Opgave - Welke twee betekenissen heeft het Aramese woord ‘hatalja’ volgens de aangeleverde tekst?

Aangeleverde tekst -
----
In het evangelie van Mattheus, Marcus en Lukas – jullie weten toch over wie ik het heb? – in die eerste stichtingsverhalen van de Jezus-beweging, het latere christendom, wordt Jezus van Nazareth door de Romeinse bezetter van zijn land vermoord op de eerste dag van het pesach-pascha-uittochtfeest. Zijn dood werd, en wordt nog, door zijn volgelingen gezien als uittocht naar die nieuwe komende wereld waarover hij als een profeet gesproken heeft, en die hij heeft voorgeleefd.
Tegen het harde systeem van de goddelijke Romeinse Keizer-farao in, heeft hij het Koninkrijk van God-Ik zal uitgeroepen, de beweging van de zachte krachten, solidariteit, ontferming en verzoening tussen mensen. Wij hoorden hem dat koninkrijk typeren, in de geest en de taal van zijn traditie: ‘Blinden zien, lammen lopen, melaatsen worden rein, doven horen, doden worden opgewekt – en de arme Lazarus wordt door engelen gedragen in de schoot van Abraham – en niets is onmogelijk bij God-Ik zal – en wie van jullie zonder zonde is, werpe de eerste steen.
3.
In Jezus’ geboortetaal, het Aramees, komt het woord ‘hatalja’ voor. Dat woord heeft twee betekenissen; het betekent ‘knecht’ en ‘lam’. Met dit woord zou Jezus aangewezen en genoemd zijn door Johannes de Doper en met deze naamgeving begint de Jezusbeweging: van toen af zijn er mensen geweest die ‘hem achterna’ zijn gegaan: ‘zie de Knecht van God – zie het lam van God, dat wegdraagt de zondenlast van deze wereld’. Jezus heeft in die woorden van de Doper zijn roeping verstaan, de richting van zijn uittocht.
Het lam en de dienstknecht zijn in de bijbels-profetische traditie geestverwante gestalten. Zij belichamen dezelfde zielehouding: de bereidheid om verantwoordelijkheid te dragen voor een nieuwe wereld, dat wil zeggen mee te werken, met twee of drie, of twaalf mee te zwoegen aan de schepping van nieuwe verhoudingen tussen mensen.
In het bijbelse verhaal worden de gangbare economische verhoudingen in deze oude wereld, met alle uitbuiterspraktijken en bonussenculturen die daarbij horen, ervaren als doodsverhoudingen, als diensthuizen en detentiekampen voor de armen. In het lam en de knecht is ‘uitvergroot’: ieder mens die tracht de doodsverhoudingen te doorbreken, al is het maar op één vierkant metertje.
4.
Een dienstknecht-leven bestaat uit rotzooi opruimen, orde scheppen in alle soorten van chaos en het mechanisme van kwaad tot erger stuiten. Die doem doorbreken – geen kwaad met kwaad, drift met drift, moord met moord vergelden, hoe bijna onmogelijk moeilijk is dat. Vergeven? Ja zeventig maal zeven maal. Jezelf louteren tot liefde en trouw; de oorlog afleren, zelf in vrede veranderen. Dat is ‘dienstknecht’- leven, ‘zondelast wegdragen’. Heb jij gezegd, heb jij gedaan, Jezus lam en dienstknecht. Heb jij gezegd dat wij het doen, jou achterna.
----
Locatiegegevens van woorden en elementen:
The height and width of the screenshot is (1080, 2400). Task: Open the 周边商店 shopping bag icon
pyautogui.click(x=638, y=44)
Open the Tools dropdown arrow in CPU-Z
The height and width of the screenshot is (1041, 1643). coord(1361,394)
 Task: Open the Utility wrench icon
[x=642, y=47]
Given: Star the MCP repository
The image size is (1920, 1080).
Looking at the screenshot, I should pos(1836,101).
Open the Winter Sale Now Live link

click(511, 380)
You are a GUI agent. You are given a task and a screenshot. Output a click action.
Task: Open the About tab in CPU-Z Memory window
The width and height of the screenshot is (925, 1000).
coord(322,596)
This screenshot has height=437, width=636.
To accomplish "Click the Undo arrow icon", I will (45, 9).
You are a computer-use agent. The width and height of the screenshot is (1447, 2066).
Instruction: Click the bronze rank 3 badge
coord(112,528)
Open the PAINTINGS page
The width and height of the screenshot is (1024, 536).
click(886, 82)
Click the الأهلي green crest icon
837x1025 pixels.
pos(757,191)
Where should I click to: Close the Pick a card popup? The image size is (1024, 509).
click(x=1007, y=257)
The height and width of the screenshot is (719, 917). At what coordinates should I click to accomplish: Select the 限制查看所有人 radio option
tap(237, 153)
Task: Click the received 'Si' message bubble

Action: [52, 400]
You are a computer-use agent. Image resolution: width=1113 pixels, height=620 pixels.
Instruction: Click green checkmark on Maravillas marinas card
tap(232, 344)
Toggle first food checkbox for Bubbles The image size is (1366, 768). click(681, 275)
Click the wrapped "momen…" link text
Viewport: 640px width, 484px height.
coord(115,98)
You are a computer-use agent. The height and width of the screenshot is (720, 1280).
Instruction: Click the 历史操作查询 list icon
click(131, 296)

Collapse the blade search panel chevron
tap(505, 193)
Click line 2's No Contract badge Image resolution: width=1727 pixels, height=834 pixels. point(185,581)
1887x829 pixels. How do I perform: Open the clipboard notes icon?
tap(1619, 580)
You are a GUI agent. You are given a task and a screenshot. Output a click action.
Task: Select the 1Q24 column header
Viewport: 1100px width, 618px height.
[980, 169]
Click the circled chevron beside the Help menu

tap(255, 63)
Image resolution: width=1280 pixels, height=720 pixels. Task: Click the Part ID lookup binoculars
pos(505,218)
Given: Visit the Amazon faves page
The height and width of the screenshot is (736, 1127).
----
Volledig antwoord - Het betekent ‘knecht’ en ‘lam’.